DIRECTIONS FOR THIS TASK:
Below are records; state how many of their lines hold the word "above", and give only the figure.

(Collected data entries)
============

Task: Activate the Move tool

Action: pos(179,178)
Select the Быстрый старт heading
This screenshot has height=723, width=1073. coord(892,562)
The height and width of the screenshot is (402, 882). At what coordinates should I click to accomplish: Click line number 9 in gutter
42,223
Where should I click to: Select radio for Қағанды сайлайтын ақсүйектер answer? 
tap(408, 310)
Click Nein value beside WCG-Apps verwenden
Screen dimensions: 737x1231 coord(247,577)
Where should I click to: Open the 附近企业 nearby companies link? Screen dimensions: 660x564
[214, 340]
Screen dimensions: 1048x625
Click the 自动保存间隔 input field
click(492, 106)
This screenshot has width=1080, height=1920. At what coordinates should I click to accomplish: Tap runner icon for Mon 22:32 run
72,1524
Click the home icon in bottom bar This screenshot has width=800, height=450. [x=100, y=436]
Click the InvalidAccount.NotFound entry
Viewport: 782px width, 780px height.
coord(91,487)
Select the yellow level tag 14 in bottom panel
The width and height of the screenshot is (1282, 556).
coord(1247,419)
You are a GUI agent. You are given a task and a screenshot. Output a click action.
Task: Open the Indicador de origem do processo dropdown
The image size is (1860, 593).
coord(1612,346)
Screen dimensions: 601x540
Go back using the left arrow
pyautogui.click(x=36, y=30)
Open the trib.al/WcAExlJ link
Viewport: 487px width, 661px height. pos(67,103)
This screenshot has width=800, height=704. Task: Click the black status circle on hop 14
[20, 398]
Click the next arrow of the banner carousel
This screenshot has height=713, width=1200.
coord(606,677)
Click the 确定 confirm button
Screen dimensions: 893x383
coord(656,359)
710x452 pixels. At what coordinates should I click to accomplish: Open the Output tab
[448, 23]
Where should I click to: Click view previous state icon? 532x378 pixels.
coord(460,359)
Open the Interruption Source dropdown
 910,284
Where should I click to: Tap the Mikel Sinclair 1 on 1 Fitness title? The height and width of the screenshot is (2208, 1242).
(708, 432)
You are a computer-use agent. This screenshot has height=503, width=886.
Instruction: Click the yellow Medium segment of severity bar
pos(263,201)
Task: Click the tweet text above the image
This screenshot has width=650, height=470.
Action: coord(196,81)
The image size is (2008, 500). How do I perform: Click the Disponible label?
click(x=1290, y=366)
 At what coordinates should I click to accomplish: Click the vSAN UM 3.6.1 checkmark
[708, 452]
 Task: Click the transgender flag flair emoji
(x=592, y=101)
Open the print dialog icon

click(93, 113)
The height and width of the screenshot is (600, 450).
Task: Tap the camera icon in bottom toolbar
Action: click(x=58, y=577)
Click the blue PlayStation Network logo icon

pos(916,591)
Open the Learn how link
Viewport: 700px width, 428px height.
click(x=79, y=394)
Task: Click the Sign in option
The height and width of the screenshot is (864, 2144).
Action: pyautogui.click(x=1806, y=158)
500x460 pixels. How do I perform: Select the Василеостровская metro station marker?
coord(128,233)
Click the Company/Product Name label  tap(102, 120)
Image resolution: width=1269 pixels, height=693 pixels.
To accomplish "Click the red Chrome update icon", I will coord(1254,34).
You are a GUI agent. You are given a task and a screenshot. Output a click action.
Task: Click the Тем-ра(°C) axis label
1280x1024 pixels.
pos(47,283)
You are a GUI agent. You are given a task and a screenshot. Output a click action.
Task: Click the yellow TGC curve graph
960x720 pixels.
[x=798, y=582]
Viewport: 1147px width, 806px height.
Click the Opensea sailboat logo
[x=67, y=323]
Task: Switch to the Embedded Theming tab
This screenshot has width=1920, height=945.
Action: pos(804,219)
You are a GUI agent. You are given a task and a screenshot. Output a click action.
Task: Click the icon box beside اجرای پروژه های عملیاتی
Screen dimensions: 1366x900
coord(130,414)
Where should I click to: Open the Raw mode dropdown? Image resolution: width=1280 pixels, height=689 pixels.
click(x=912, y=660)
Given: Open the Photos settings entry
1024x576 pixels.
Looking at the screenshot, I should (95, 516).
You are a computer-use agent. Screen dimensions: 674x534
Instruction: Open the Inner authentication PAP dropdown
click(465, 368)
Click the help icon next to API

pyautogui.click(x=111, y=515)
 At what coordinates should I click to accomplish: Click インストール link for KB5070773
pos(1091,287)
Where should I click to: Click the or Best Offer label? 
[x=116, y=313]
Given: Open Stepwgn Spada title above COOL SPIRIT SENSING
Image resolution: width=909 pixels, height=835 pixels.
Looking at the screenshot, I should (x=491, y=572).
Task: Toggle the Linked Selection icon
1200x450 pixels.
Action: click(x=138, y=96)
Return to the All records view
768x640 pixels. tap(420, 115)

============

RESPONSE TO THE EXERCISE:
2